Starbucks just launched a beta “app” inside ChatGPT designed to spark drink ideas when customers don’t feel like starting with a menu. To use it, people enable Starbucks via ChatGPT’s app directory, then prompt the bot with “@Starbucks.” It can suggest and customize drinks and even let users pick a store location—then it hands you off to complete the purchase in Starbucks’ own app or on its website (conveniently protecting the loyalty-program mothership).

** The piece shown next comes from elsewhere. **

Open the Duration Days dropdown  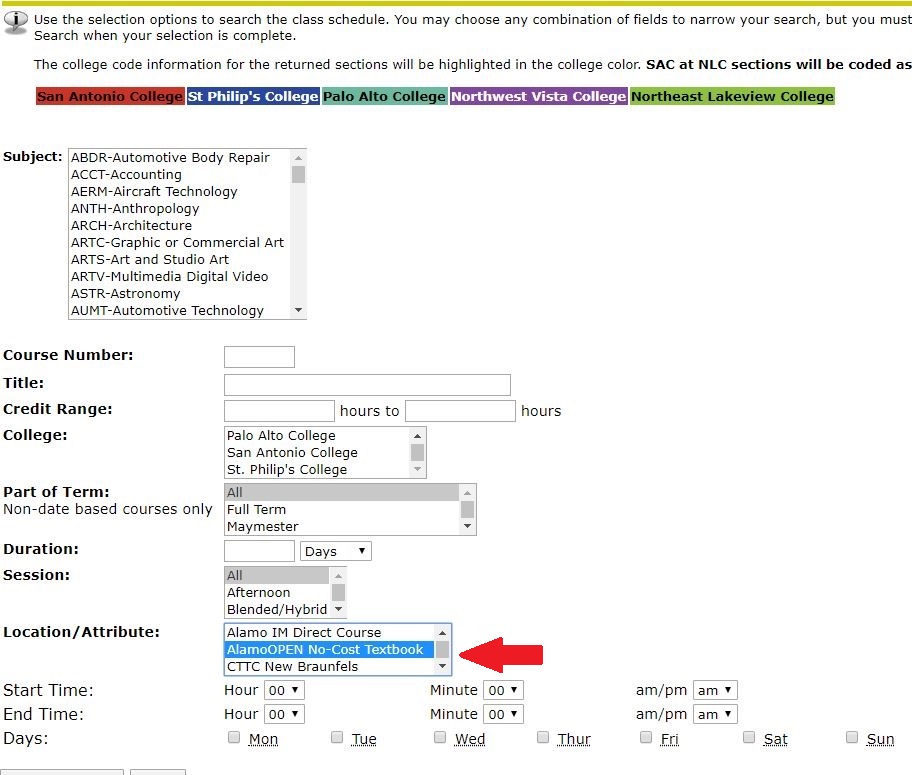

The strategy is pretty clear: intercept the “what am I in the mood for?” moment and turn it into a drink order. As Starbucks SVP of digital and loyalty Paul Riedel put it: “Over the past year, one thing has become clear: customers aren’t always starting with a menu… They’re starting with a feeling…” This ChatGPT integration extends what Starbucks already does in-app with a trending beverages section and a “secret menu” tucked under offers—features aimed squarely at helping Gen Z (and honestly, most of us) chase more unique, customizable orders.

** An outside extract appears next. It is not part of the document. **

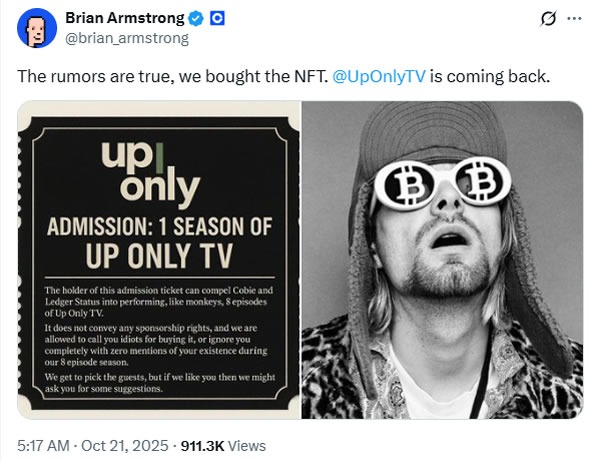
Task: Click the "up only" logo on the ticket
Action: tap(151, 172)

This move also fits into Starbucks’ broader “Back to Starbucks” turnaround plan—bringing seating back, trimming the menu, and reintroducing loyalty tiers—to lure U.S. customers back into cafes. While the ChatGPT beta doesn’t come with performance numbers yet, the company did report a meaningful leading indicator: after two years of traffic declines, customer transactions rose in its fiscal first quarter ending Dec. 28. It’s also not Starbucks’ first AI swing; last year it introduced “Green Dot Assist,” an AI helper for baristas built with Microsoft Azure’s OpenAI platform—joining other consumer brands like Walmart, Etsy, and Booking.com testing shopping flows through ChatGPT.